Еще до принятия тарифа Смута—Хоули на него с ужасом отреагировали две группы — европейцы и экономисты. К тому времени как закон попал в Сенат, министры иностранных дел всего мира уже присылали в Государственный департамент протесты, а бойкоты были уже в пути. Почти все американские экономисты всех рангов — всего 1028 человек — подписали петицию к Гуверу, призывая наложить на закон вето.{625}
Безрезультатно. 17 июня 1930 года он подписал закон, запустив механизм воздаяния и торговой войны. Охватывая десятки тысяч товаров, закон, казалось, ущемил всех торговых партнеров до единого. Он наставил еще и множество «нетарифных барьеров». Например, бутылочные пробки, которые составляли около половины испанского экспорта в США. Новый закон не просто поднял пошлины на пробки до неприемлемого уровня, но и потребовал, чтобы на каждой пробке ставилось клеймо страны производителя, а эта операция обходилась дороже, чем сама пробка.
Закон установил высокие пошлины на импортные часы, особенно недорогие, которые конкурировали с американскими «часами за доллар». Это задело каждого десятого швейцарского работника часовой индустрии или смежной с ней, так что миролюбивая и приятная страна разразилась праведным гневом. Эти часы и пробки отлично иллюстрируют бессилие маленьких государств. Если часы для США составляли 10% швейцарского экспорта, то торговля в обратном направлении составляла только 1% американского экспорта. Чувство беспомощности рождало в швейцарцах и испанцах гнев.
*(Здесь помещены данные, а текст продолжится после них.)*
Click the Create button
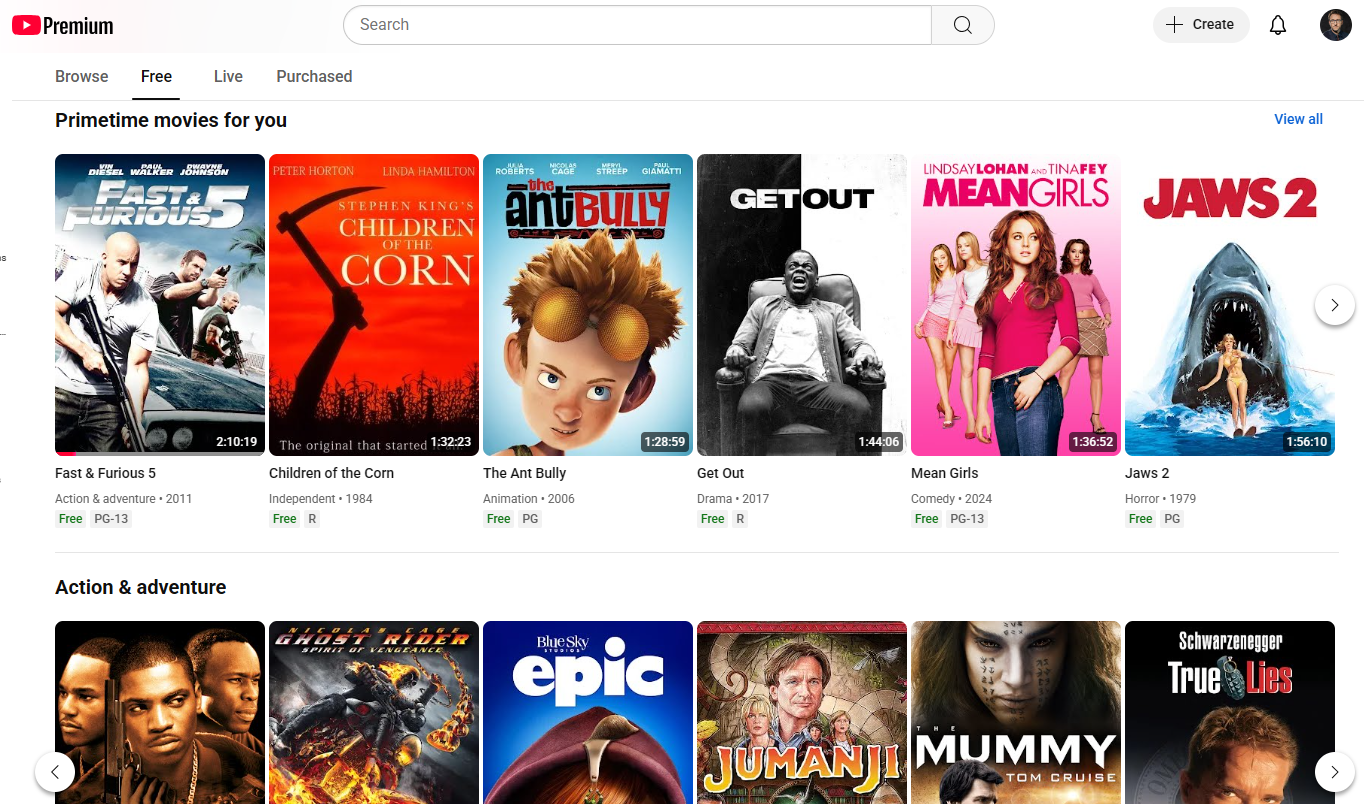The height and width of the screenshot is (804, 1364). (x=1200, y=24)
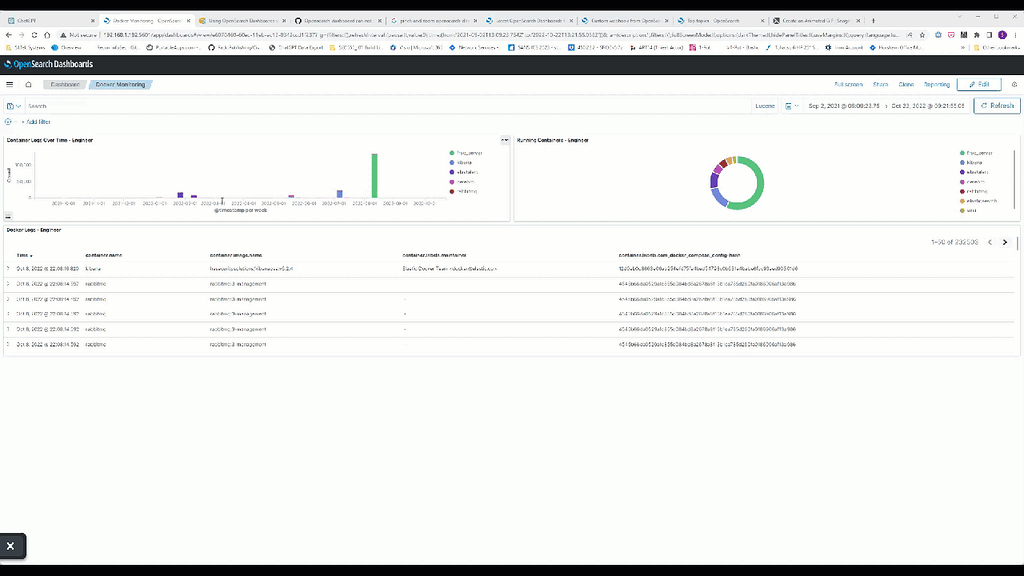
Task: Click the Refresh button
Action: (x=997, y=105)
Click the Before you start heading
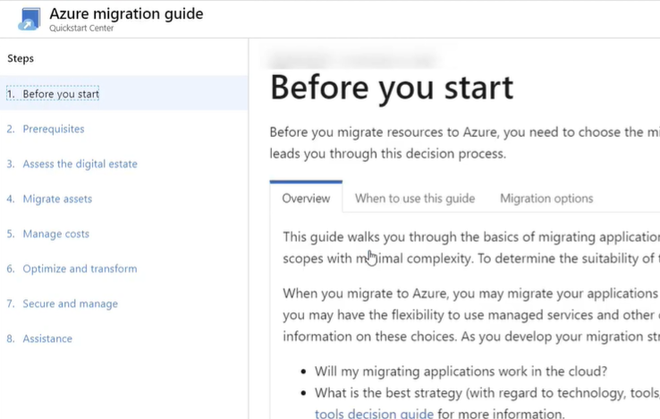This screenshot has height=419, width=660. pyautogui.click(x=392, y=87)
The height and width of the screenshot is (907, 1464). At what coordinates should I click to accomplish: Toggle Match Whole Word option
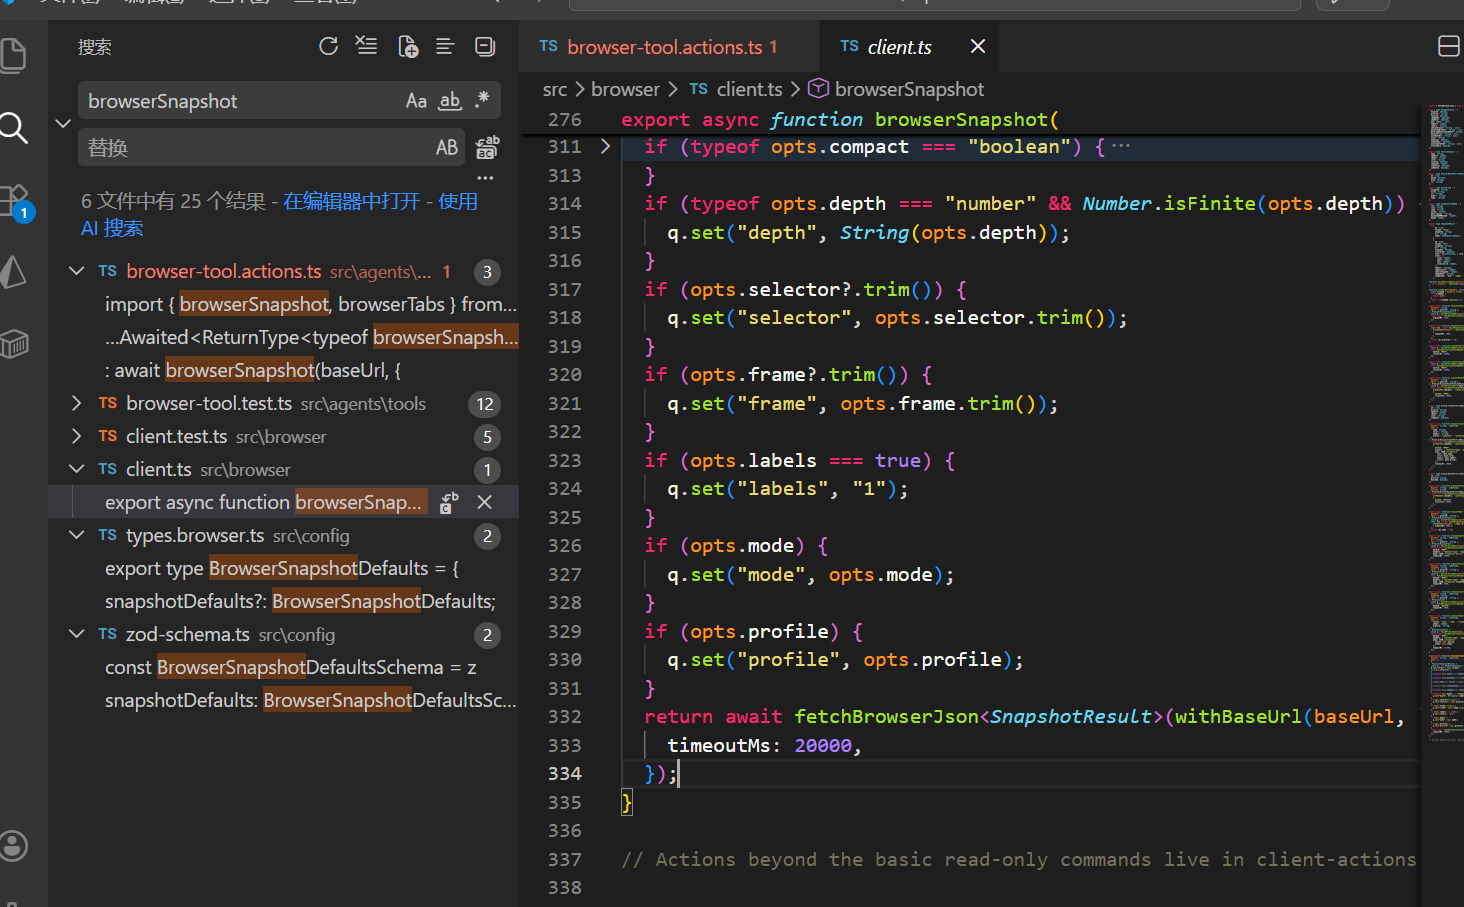450,101
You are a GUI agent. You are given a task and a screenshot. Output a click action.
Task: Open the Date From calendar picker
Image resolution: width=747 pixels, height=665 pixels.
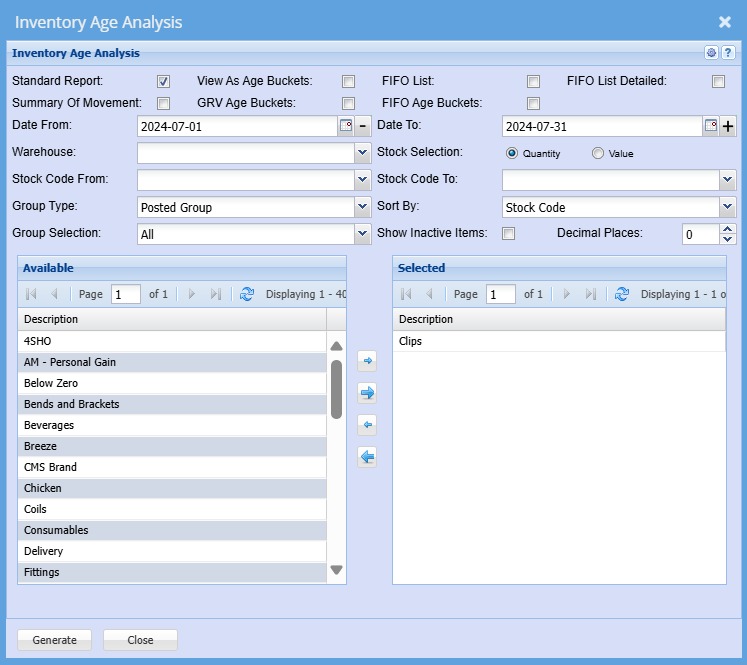tap(346, 126)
Крупные страны континента — Италия, Франция и Германия — оказались в лучшем положении. Они смогли ответить, что и сделали, ударив по гордости американской промышленности — автомобилям и радио, — подняв ввозные пошлины далеко за 50%. Это сыграло не последнюю роль в том, что Бенито Муссолини решил действовать по-своему. Страстный любитель автомобилей, пренебрегавший посредственного качества машинами крупнейшего итальянского производителя, концерна «Фиат», дуче долгие годы сопротивлялся протекционистским требованиям ее президента Джованни Аньелли. После введения тарифа Смута—Хоули терпение Муссолини лопнуло, и он ответил стопроцентной ввозной пошлиной на автомобили, почти полностью отрезав импорт американских машин.{626}
(Некоторые вещи не меняются. Аньелли по-прежнему контролируют «Фиат», производящий безобразные машины, и в XXI веке требуют протекционистских мер.) В 1932 году отреагировала даже фритредерская Англия, введя десятипроцентную пошлину на большинство импортных товаров и созвав конференцию в Оттаве, которая утвердила вокруг империи протекционистский барьер.Так и пошло по всему миру. В 1930 году, через три года после принятия тарифа Смута—Хоули, французские кружева, испанские фрукты, канадский лес, аргентинская говядина, швейцарские часы и американские автомобили постепенно исчезли из гаваней мира. К 1933 году, казалось, экономику всего мира охватило то, что экономисты называют автаркией — состояние, в котором государство обходится собственными товарами, какими бы неподходящими для производства они ни были.